Riding the Biomarker Wave: Aveo Snags Eli Lilly Deal

Until recently it seemed like the only thing big pharmaceutical companies wanted from the little guys was their drugs—as many of them as the pharmas could get their hands on. Things have changed, however, as yesterday’s deal between Cambridge, MA-based Aveo Pharmaceuticals and Eli Lilly demonstrates. Now, there is something else those pharmas desperately want from biotech—biomarkers, or molecular tests that drugmakers can use during development to understand exactly how their drug candidates work in people.

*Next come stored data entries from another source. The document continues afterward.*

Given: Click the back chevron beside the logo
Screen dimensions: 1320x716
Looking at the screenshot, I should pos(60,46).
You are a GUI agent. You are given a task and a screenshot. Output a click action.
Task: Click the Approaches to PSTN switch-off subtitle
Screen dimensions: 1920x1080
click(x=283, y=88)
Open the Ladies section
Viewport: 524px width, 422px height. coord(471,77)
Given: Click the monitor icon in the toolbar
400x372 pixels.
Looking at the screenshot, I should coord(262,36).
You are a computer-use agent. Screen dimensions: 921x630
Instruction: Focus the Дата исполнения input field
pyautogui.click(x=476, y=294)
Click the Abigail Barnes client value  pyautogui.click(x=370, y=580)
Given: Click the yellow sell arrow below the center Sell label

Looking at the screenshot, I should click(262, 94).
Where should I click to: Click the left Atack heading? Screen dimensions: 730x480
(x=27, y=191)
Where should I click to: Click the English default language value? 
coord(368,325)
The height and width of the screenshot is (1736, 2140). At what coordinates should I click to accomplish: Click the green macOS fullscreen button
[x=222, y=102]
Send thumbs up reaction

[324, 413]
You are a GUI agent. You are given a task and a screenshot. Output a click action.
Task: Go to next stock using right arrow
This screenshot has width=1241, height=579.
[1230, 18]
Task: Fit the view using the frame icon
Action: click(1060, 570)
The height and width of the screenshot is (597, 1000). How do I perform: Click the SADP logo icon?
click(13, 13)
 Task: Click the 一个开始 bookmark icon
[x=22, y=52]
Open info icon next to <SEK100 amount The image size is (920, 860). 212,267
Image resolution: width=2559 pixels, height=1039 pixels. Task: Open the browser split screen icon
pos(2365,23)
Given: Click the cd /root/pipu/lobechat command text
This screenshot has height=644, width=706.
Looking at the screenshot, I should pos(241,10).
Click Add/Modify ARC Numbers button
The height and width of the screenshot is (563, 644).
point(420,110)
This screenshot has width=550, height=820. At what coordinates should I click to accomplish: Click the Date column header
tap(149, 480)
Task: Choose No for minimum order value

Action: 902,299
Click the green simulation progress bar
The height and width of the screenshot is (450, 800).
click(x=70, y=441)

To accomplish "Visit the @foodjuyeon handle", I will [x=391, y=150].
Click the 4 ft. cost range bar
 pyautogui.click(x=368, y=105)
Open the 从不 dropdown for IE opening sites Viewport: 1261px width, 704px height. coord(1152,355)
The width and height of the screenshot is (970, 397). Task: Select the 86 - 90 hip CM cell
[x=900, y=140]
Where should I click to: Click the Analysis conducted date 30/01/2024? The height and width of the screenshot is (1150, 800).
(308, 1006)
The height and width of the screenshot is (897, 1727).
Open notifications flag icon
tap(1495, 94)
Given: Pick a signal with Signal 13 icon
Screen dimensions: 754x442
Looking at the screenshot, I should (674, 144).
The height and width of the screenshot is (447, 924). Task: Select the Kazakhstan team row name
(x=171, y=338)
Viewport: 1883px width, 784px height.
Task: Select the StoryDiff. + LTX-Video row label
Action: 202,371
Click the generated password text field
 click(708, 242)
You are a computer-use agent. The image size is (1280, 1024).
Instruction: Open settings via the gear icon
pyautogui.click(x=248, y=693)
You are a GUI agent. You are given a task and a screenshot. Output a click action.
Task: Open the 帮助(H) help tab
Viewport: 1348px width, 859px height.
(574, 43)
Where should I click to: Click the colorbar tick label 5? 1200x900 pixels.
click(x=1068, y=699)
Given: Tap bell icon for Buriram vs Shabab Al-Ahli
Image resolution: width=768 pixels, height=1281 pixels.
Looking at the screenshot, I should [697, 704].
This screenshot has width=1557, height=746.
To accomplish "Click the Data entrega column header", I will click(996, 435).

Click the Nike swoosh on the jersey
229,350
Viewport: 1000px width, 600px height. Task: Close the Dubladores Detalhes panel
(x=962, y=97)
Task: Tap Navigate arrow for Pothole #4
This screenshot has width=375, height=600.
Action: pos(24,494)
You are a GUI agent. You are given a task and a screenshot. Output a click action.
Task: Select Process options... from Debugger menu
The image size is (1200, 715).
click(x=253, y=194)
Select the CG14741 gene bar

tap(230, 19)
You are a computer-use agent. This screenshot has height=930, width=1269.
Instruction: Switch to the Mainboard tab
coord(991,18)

Aveo and some other local companies are finally starting to benefit from that trend. Eli Lilly, for instance, is paying Aveo an undisclosed amount to help the pharma figure out which patients respond best to a new cancer drug Lilly is developing.

At stake is millions of dollars in research money spent on drugs that stumble and fall before reaching the finish line. Failed drugs have cost big pharma dearly recently, and more than anything right now they’d like to staunch the bleeding. Companies like Aveo are concentrating on making better tools to sniff out biomarkers—proteins, metabolites, and other molecules in the body that give clues about whether a would-be drug is reaching its target, having the desired effect, or causing toxicity—early. Aveo’s particular strength is an ingenious new mouse model of cancer that provides a much better facsimile of human tumors that do conventional experimental systems, as David Stipp described in his profile of Aveo this summer.

Indeed, the lion’s share of biomarker work is going on in oncology, where new science has opened up a goldmine of new targets for drugs. Here, the FDA has made it pretty clear that if a company is going to claim it has a drug targeted at a specific molecule or mechanism, the agency wants to see data from biomarker tests showing how the drug affects that target. If the drug is only working in a specific subset of patients—or if it causes unacceptable side effects in a subset of patients—the FDA wants to the biomarker data on that phenomenon as well.

Aveo has so far been a big winner in this burgeoning market for biomakers, inking deals with Merck, OSI Pharmaceuticals, and Schering Plough as well. But it is not the only one cashing in; I’ve heard from many of my sources that they’re seeing a bump in the biomarker business. At a conference just a few weeks ago I was talking to Daniel W. Paterson, president and CEO of The DNA Repair Company (or DNAR), a low-profile Boston-based startup that Paterson says is already discussing deals with several pharmas around biomarkers for cancer drugs. “In oncology, companies have to have these markers,” he said. “It’s the first time I’ve been at a company where big pharma is calling us.”